2015 Israeli tech exits could beat record, report shows

In just half a year, technology firm IPOs and acquisitions added up to more than 75% of 2014’s total, says industry group

Chart shows the level of Israeli exit activity in recent years (IVC-Meitar Exit Report)
Chart shows the level of Israeli exit activity in recent years (IVC-Meitar Exit Report)

In just the first six months of 2015, exits in the Israeli high-tech economy netted more than three quarters of the total dollar amount from exits in 2014.

Between January and June, there were 54 exits among Israeli tech firms, worth $5.29 billion. That sum was more than 75 percent of the total for 2014, when 107 deals netted $6.98 billion, and was 86% of the $6.62 billion in 2013’s 91 exits.

It was Israel’s best-ever exit tally for the first six months of any year, figures showed. In fact, 2015 is shaping up to be the strongest year for merger and acquisition activity in Israel since 2012, when exit deals worth nearly $10 billion were recorded.

The figures came from a semi-annual M&A report issued by the IVC Research Center, a tech industry organization that keeps an eye on investment trends in the industry, and legal firm Meitar Liquornik Geva Leshem Tal, Israel’s largest law firm and a top dealmaker in the technology sector.

According to the IVC-Meitar Exits Report H1/2015, the average deal size for the first half of the year was $98 million, 51 percent more than the annualized average of $65 million in 2014 and 34 percent above the $73 million in 2013. On average, venture capital-backed exits during the period totaled $84 million, a 15 percent increase from the 2014 average, while non VC-backed exits jumped 80 percent from an average of $60 million last year to $108 million in the first half of 2015.

Those figures were somewhat skewed, the report said, by one mega-deal in March of this year. Almost 24 percent of the total exit value during the period was due to the $1.25 billion acquisition of FundTech, an enterprise applications company, by multinational fintech company DH. Located in Tel Aviv, FundTech was sold in 2011 by Clal Industries to US-based fund GTCR. Technically no longer Israeli-owned, FundTech still belongs on the list, an IVC spokesperson said, since “its management and activities are in Israel. Our reports relate to Israeli and Israel-related exits.”
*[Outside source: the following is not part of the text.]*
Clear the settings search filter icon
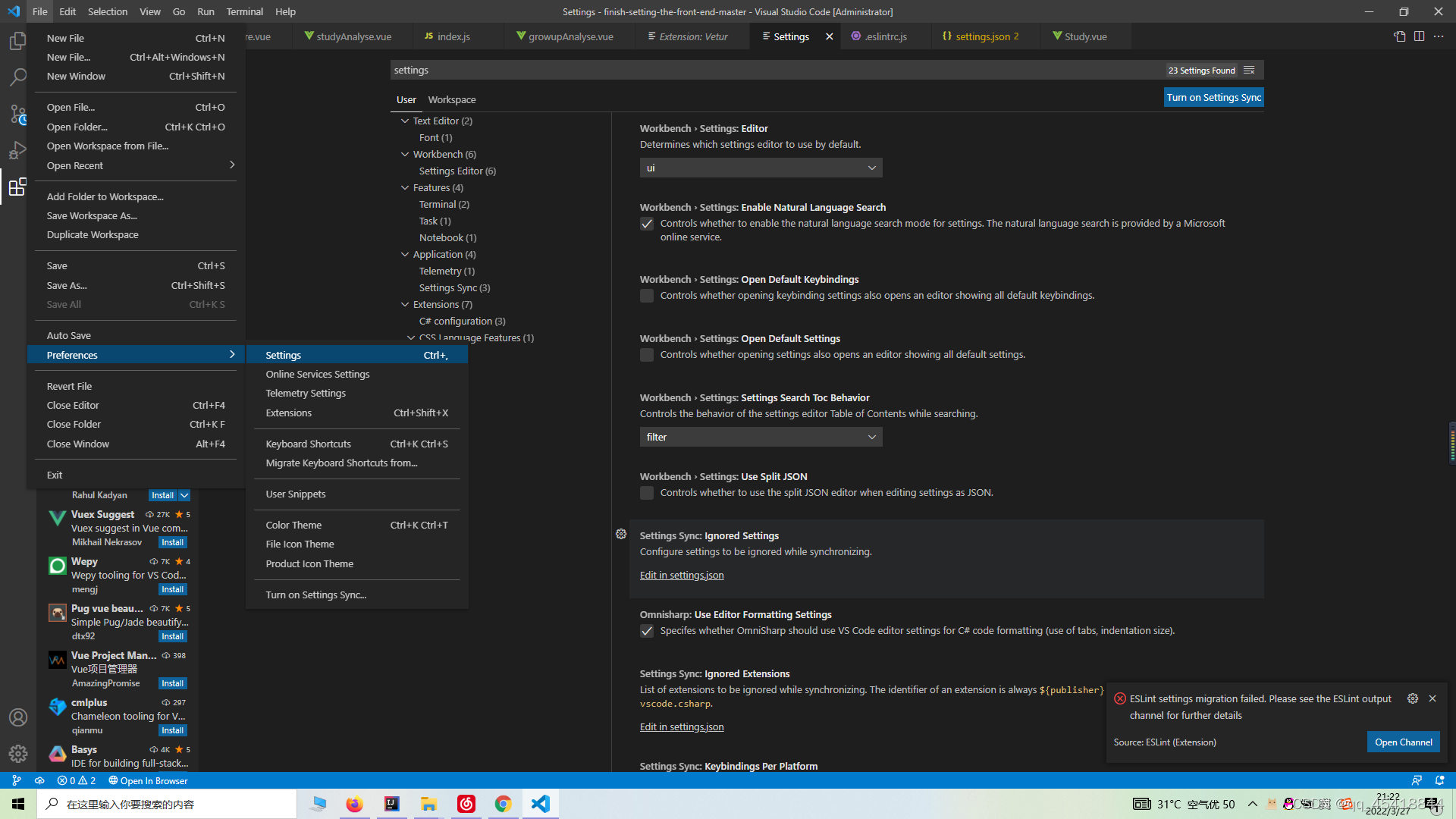The width and height of the screenshot is (1456, 819). 1249,70
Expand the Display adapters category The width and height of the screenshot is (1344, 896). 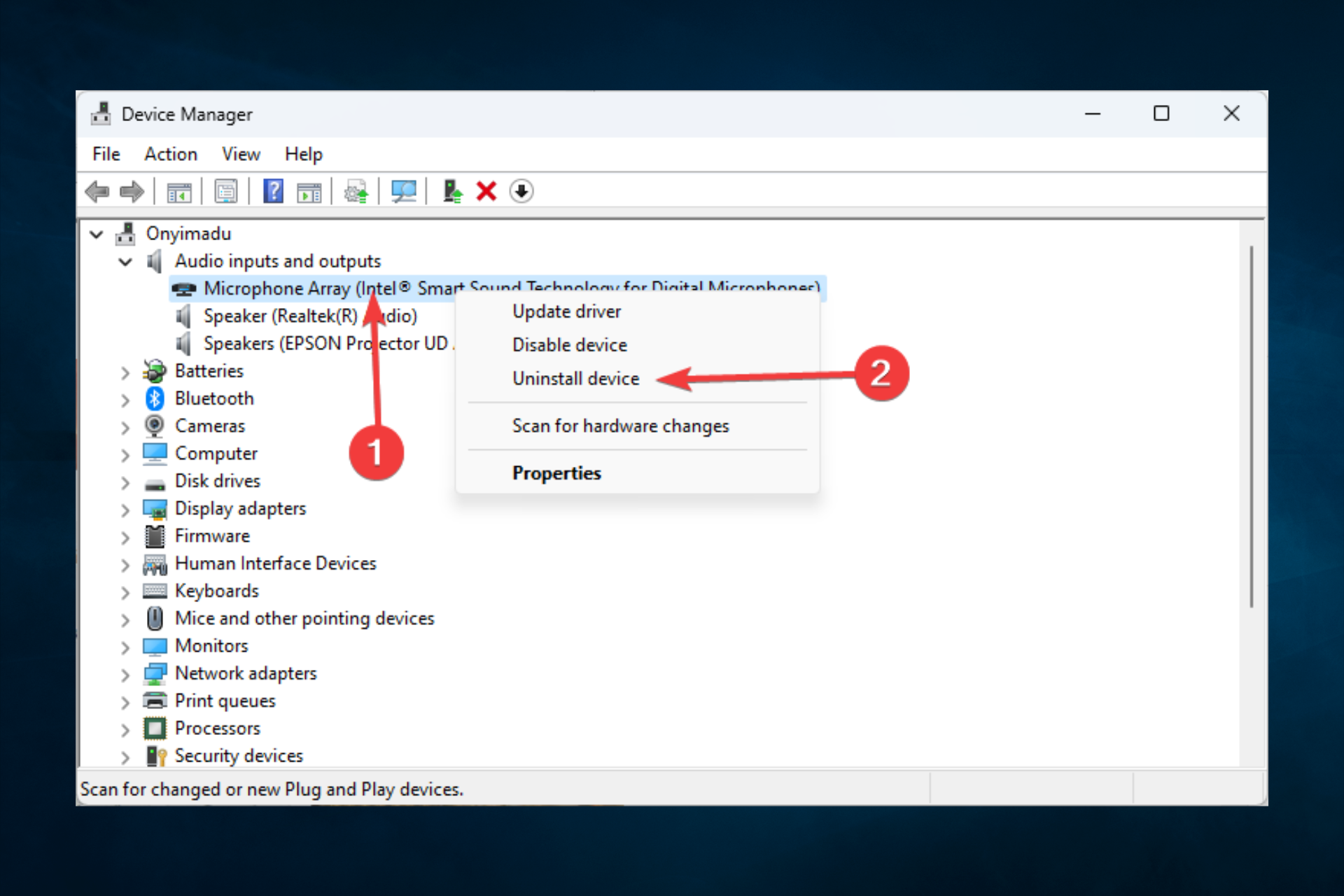pos(125,510)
With that, M&A activity has been“skewed” every year for at least the past five years. In 2014, for example, Israeli road safety tech MobilEye went public, with the company valuated at about a billion dollars. In 2013, Google bought out Waze for about a billion dollars, while IBM paid almost the same amount for cyber-security firm Trusteer. And in 2012, Cisco bought out Jerusalem-based TV security tech firm NDS for about $5 billion – the biggest ever M&A deal for an Israel-based tech firm.

According to Koby Simana, CEO of IVC Research Center, “in the first half of 2015 we saw company valuations at exits rising significantly and quickly, with 11 deals above $100 million each, compared with 17 such deals for the full year 2014. Such high-value deals are clear evidence of the availability of more acquisition capital, as well as of the fact that more companies and investors have been working on growing companies longer, thus providing the market with more mature potential acquisitions, which receive better, higher valuations.”

“On top of that,” Simana added, “we’ve been tracking more and more international technology companies and conglomerates from markets outside the US – particularly Asian and European corporations – who join the expanding pool of potential buyers of Israeli high-tech companies. Such new players are bringing with them an influx of new capital and growing international interest, driving up company valuations even further.”